Quick refresher: remember yesterday we talked about Peter’s Confession of Faith(16:16) and how it was the first part of Jesus revealing his full Identity to his apostles. Well, today, as we read and pray with Chapter 17 we see the second, and now the terminal fullness of that Revelation. Jesus now takes Peter, James and John to the top of a mountain and is there Transfigured before them. You know the story: levitation, dazzling face, white clothes, Voice (God the Father) from the clouds. But listen to the voice from the cloud: “This is my Beloved Son”(v. 5). Couple that with the fact that Moses and Elijah appear with Jesus and we now have the fullest Revelation of Jesus’s Identity: He is the Beloved Son of God the Father. With respect to ancient culture, to be your father’s son, meant a lot! It meant you were nearly the same person! This is huge! Furthermore, there is an explicit revelation of the Trinity: God the Father in the Voice; God the Holy Spirit in the Cloud; and God the Son in Jesus Christ lifted up. Finally, Jesus’s inclusion with Moses and Elijah completes the promises made to the ancient Israelites in the Old Testament. Jesus appears with Elijah and Moses to symbolize that He is the fulfillment of the Old Testament Law (Moses) and all the prophecies of the Old Testament prophets (Elijah).

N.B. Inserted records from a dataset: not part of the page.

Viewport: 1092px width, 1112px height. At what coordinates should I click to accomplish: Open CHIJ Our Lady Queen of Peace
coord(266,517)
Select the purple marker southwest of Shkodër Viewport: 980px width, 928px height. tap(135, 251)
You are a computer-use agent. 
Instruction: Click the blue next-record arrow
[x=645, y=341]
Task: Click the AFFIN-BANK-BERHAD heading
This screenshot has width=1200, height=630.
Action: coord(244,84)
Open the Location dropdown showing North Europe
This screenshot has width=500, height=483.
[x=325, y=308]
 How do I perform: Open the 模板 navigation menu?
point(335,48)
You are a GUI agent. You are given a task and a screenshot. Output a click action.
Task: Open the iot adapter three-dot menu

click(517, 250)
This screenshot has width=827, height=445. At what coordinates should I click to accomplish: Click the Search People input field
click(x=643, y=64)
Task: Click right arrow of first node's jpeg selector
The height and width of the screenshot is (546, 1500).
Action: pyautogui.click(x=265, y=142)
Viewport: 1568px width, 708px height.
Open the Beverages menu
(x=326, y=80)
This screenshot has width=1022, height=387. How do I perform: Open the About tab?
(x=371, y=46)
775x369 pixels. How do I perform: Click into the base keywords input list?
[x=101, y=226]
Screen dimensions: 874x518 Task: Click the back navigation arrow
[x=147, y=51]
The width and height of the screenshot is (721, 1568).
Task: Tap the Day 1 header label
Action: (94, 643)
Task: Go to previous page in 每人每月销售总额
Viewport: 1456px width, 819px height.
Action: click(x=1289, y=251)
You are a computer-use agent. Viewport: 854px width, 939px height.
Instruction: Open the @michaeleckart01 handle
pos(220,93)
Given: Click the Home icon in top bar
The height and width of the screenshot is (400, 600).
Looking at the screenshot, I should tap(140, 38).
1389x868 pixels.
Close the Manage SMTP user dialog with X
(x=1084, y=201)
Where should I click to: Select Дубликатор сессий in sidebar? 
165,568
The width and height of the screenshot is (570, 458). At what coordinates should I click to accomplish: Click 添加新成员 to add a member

Also in this chapter Jesus heals a sick boy (vv.14-21) and gives us a new teaching about civil authority and our responsibilities in the public sphere (vv. 24-27). There is also a brief statement by Jesus about his own Death and Resurrection (vv. 22-23). There is a classic theological debate about how much Jesus knew about his own life and death and resurrection as he ministered for three years in Galilee. Both sides of the debate have good insights and ultimately, the argument can go either way. Although at the end of the day, it doesn’t really matter. Jesus’s prediction here is not for him, but for his disciples and Apostles. Jesus is not pointing to himself, but as is the case with his miracles and teachings, he is pointing to the greatness of God the Father who accomplishes all things for the salvation of the human race.
Point for Prayer
“Transfigured Lord, I join Peter, James and John in adoring your glory. In my daily life I forget the attitudes of awe and reverence. I should know that when I reverence your glorious presence I will also reverence myself and the mystery of others. I am grateful for the gift of reverence. May your glory ever stand before my spirit”(from The Kingdom and the Glory, by Father Alfred McBride).